I’m also working on getting more drum samples onto the FPGA and figuring out an efficient way to route an ADSR to all of them. Unfortunately, I may just have to duplicate the ADSR module for every drum track. Without doing this, the user won’t have the full customization of the drums that I want to provide.

For testing, I’m planning on capturing the output from the ADSR using a testbench and then validating the output using C++. By just capturing the envelope values based on what I set to be the attack, decay, sustain, and release, I can compare the envelope’s value with what is expected. For the drums, I will capture the output and load it into Ableton. I’ll make sure that the BPM is correctly configured and then also test the output volume levels of the drum tracks. To make sure that the wavetable is outputting the correct tones and notes, I’ll capture the output and use fourier transform to decompose the frequencies and ensure they correspond to the correct note. For a quick check, I’m also going to just use a handheld tuner.

Mihail’s Status Report for 04/04

Unfortunately a large part of my week was spent dealing with a Quartus issue; for some reason, I lost the ability to program the FPGA itself, and had to invest a large amount of time finding a workaround. As a result, I focused my effort on setting up a testing pipeline in simulation in order to look at filter / delay outputs and ensuring their stability. Once I got that to work, I debugged delay, and it looks like it works without having to clamp the delay feedback coefficient. Additionally, I used the IIR components to construct a single-pole and biquad low pass filters, and created a cascade filter using multiple single-pole IIR filters. I seem to have finally resolved the Quartus issue today, so I hope to spend tomorrow verifying the filters on the FPGA and qualitatively comparing their outputs, and to spend a large portion of next week ensuring that FM is working properly.

In terms of system testing, I hope to use the pipeline I’ve already set up for the delay output.
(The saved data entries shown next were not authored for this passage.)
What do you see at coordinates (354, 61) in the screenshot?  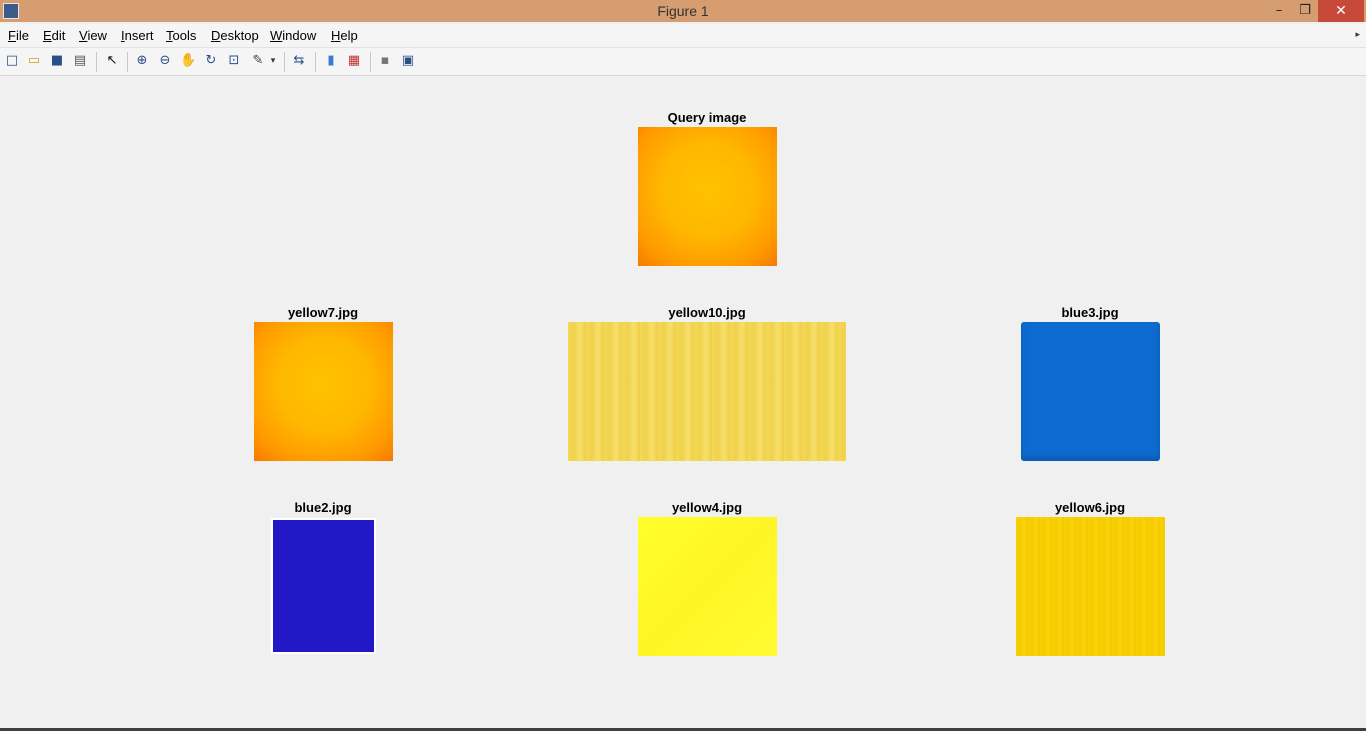 I see `legend-icon: ▦` at bounding box center [354, 61].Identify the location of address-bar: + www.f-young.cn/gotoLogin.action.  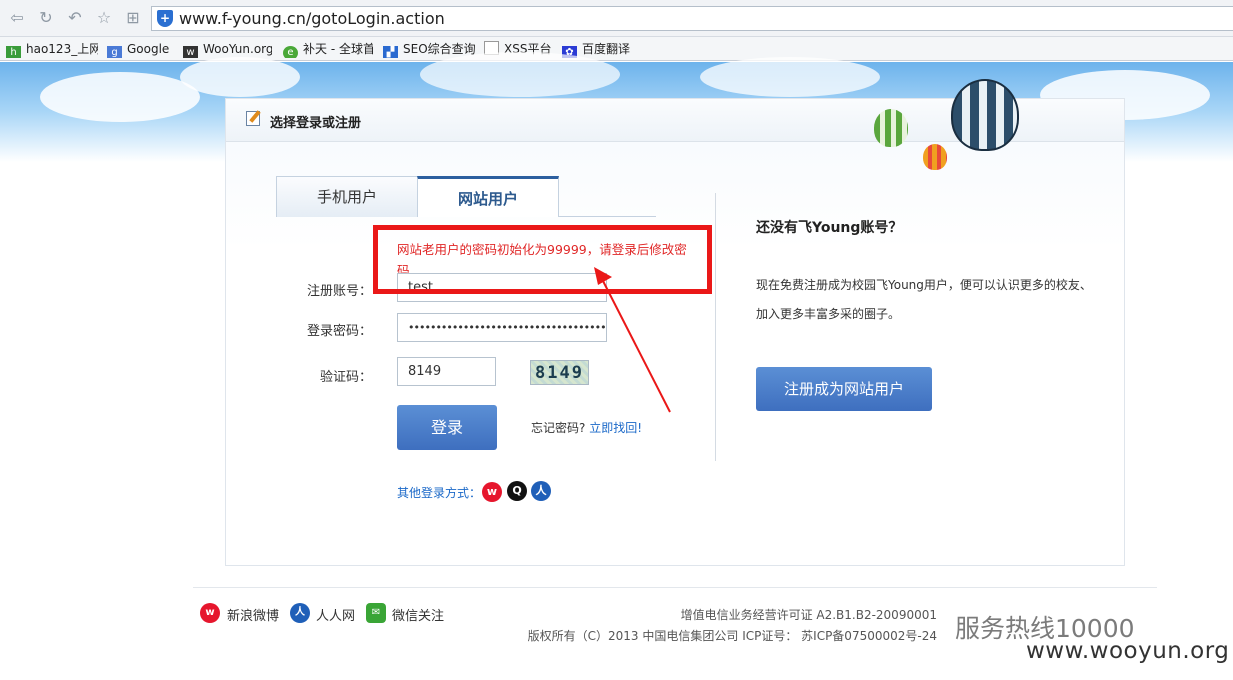
(692, 18).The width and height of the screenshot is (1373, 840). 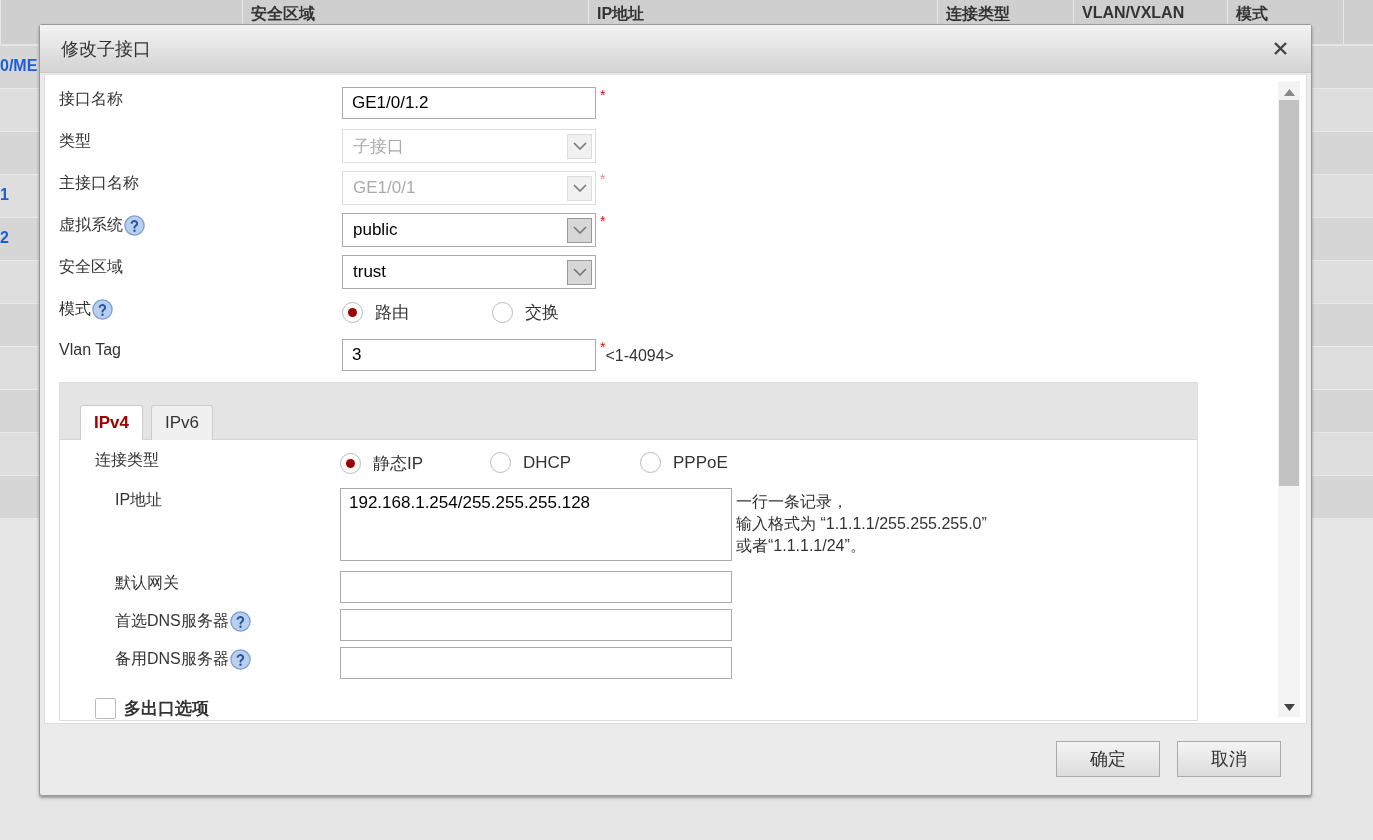 I want to click on range-hint: <1-4094>, so click(x=640, y=356).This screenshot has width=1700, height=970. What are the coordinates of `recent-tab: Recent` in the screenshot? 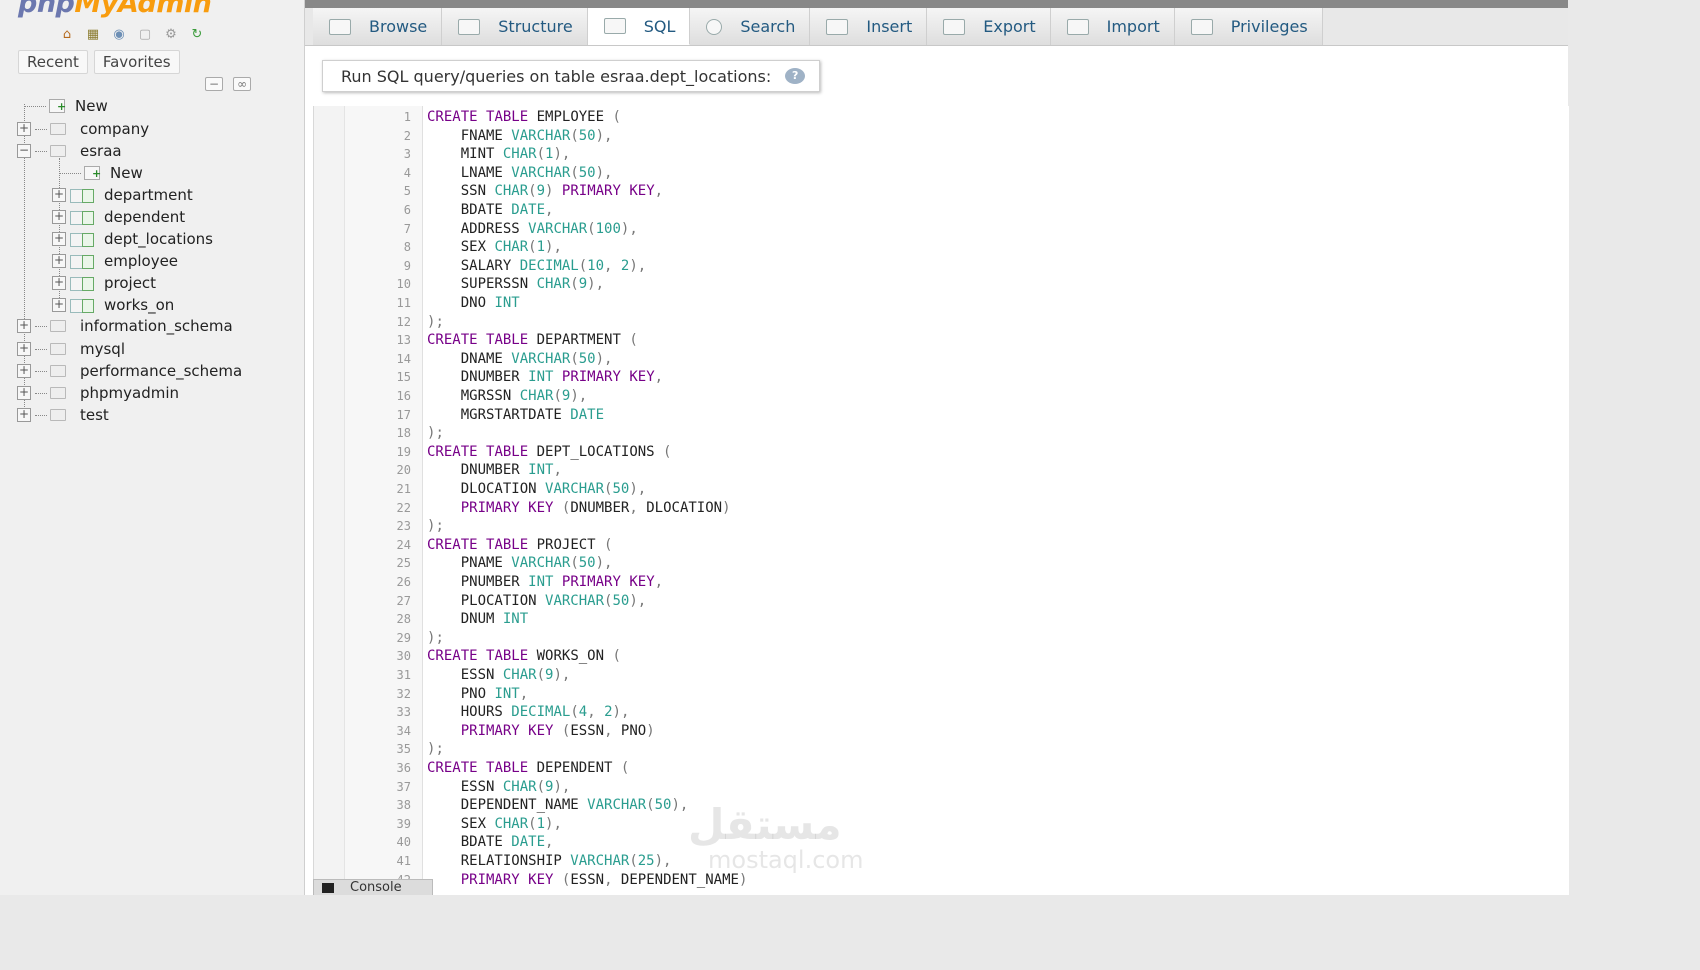 It's located at (53, 62).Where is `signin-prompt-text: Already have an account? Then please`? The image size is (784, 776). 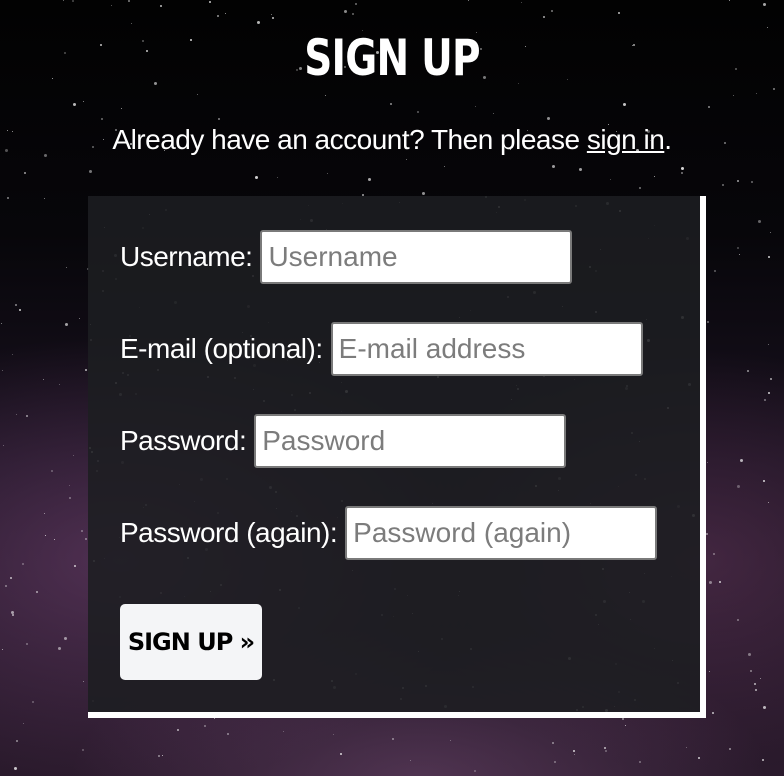
signin-prompt-text: Already have an account? Then please is located at coordinates (350, 140).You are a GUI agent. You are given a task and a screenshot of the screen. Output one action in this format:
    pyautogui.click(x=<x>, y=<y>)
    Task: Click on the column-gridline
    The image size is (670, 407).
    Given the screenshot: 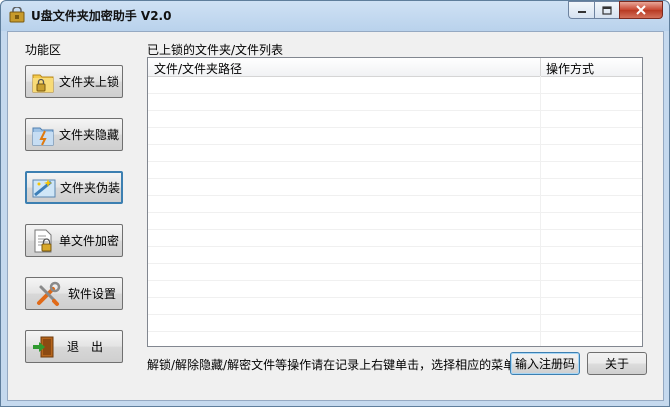 What is the action you would take?
    pyautogui.click(x=540, y=211)
    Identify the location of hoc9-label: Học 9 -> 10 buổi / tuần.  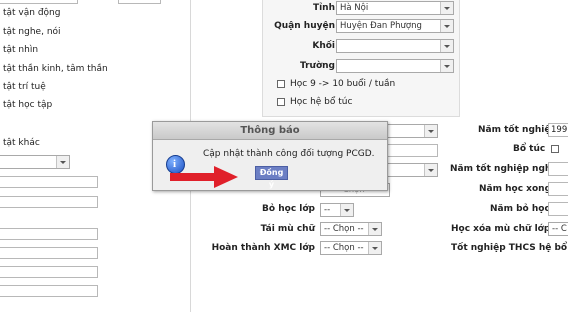
(343, 84).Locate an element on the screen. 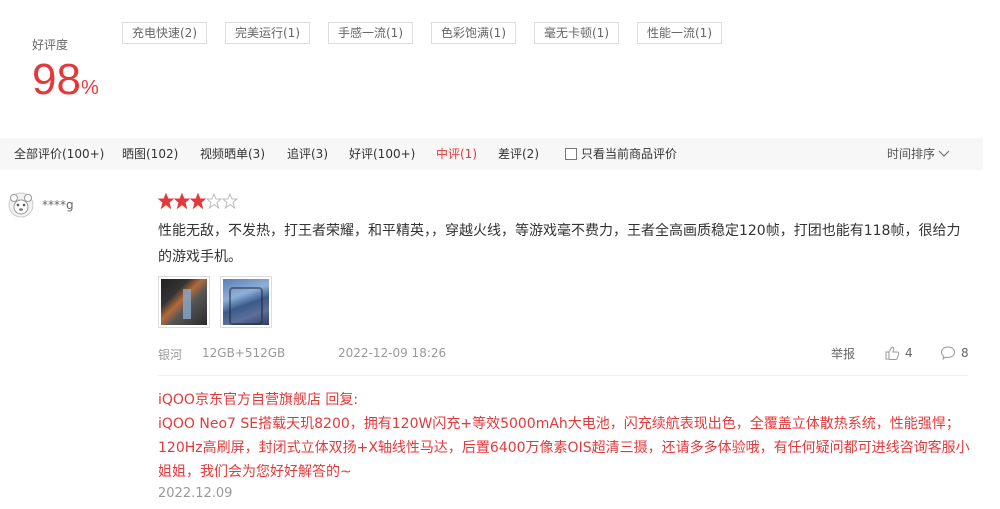  rating-summary: 好评度 98% is located at coordinates (66, 70). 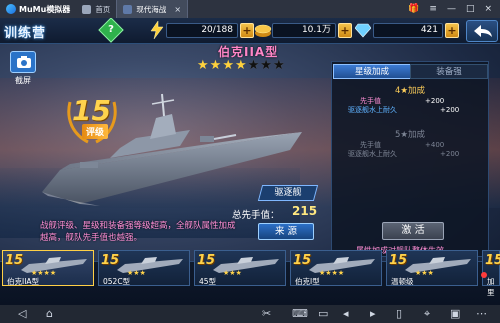 I want to click on star5-bonus-value: +400, so click(x=435, y=145).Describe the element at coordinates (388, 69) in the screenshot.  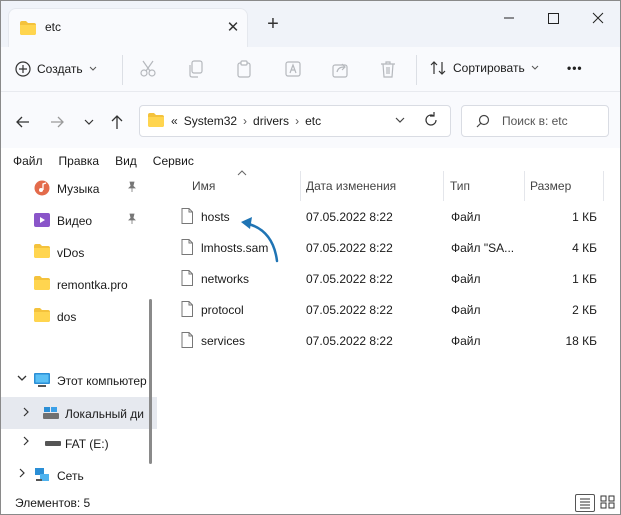
I see `delete-icon` at that location.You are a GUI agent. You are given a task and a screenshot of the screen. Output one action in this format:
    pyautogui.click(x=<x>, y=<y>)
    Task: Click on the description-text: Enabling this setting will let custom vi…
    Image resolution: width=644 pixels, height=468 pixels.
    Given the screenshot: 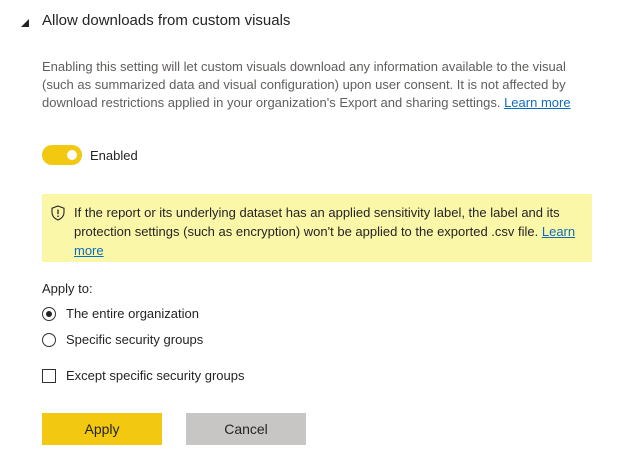 What is the action you would take?
    pyautogui.click(x=304, y=84)
    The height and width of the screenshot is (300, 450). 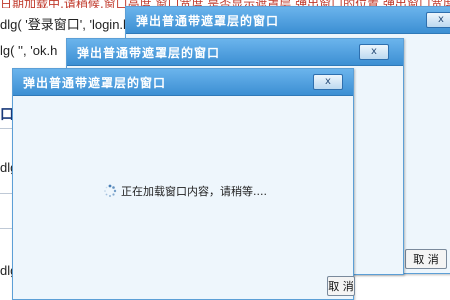 I want to click on background-code-line-1: dlg( '登录窗口', 'login.h, so click(x=66, y=24).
Primarily, the testbench I’ve designed allows me to optionally add in parts of the pipeline (such as FM, ADSR, delay, etc.), and check how components interact with one another and gather data on output waveform. From this, basic visual inspection can help ensure output stability and that the output is approximately what would be expected. Checking the collected data against MATLAB scripts can allow for further verification, especially on components like a low-pass filter, where the expected output is not immediately obvious. A final check can be performed on the actual FPGA, something I am able to do now that Quartus has been configured properly. Since delay, FIR, and IIR filtering all go in the portion of the pipeline, the testing process is exactly as described above – configure the audio pipeline so we can isolate the specific component in simulation, and then perform progress checks on the output. For FM modulation, the process is slightly different, namely that I intend to directly compare against MATLAB scripts, rather than trying to visually determine if the waveform “looks” correct. I intend to remove all downstream portions of the audio processing pipeline, looking directly as how the wavetable index / waveform output behave.